The U.S. Air Force wants a diverse officer corps. It's not working.

Tusajigwe Owens doesn't take short cuts. He is one of 112 Black cadets in the class of 1,071 freshmen that started at the academy in June 2022.

Update: 2024-03-30 12:15 GMT

Tusajigwe Owens crawls out of a tunnel in the assault course at the U.S. Air Force Academy in Colorado Springs (Reuters) 

COLORADO: Pale marble pavers crisscross the Terrazzo, the plaza at the heart of the U.S. Air Force Academy in Colorado that cadets traverse daily, on the way to class, the library and meals. In their first year, cadets must run and keep to the narrow marble strips whenever they are on the 20-acre Terrazzo.

Tusajigwe Owens doesn't take short cuts. He is one of 112 Black cadets in the class of 1,071 freshmen that started at the academy in June 2022.

Running the strips helps instill a sense of urgency and attention to detail that "absolutely matters for the success of yourself and the success of your team," he said.

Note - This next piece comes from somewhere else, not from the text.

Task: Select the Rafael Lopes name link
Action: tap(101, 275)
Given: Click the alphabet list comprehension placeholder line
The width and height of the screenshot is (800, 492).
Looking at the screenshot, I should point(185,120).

Older cadets share coping strategies such as organizing schedules to minimize Terrazzo trips, or walking when the marble is slippery in wet weather. "They would rather see you succeed," Owens said.

Not everyone will. The graduation rate for Black cadets, opens new tab has for the last decade averaged 66%, compared to an overall graduation rate of 80%.

That gap has frustrated the Air Force's stated objective of increasing diversity in its officer corps. Only 6% of officers identify as Black, compared to about 17% among enlisted members of the Air Force, according to the Air Force Personnel Center.

Those figures have changed very little in the last 20 years, according to an Air Force spokesperson.

By comparison, around 13% of America's population is Black.

On June 29, days after Owens finished his first year, the U.S. Supreme Court struck down race-conscious admissions at Harvard University and the University of North Carolina in a case brought by Students for Fair Admissions (SFFA), a group that argues that affirmative action policies discriminate against white and Asian American people.

Chief Justice John Roberts exempted military training academies from the decision, citing the U.S. government argument that the legitimacy of the armed forces would be undermined by having an overwhelmingly white officer corps leading much more diverse enlisted ranks.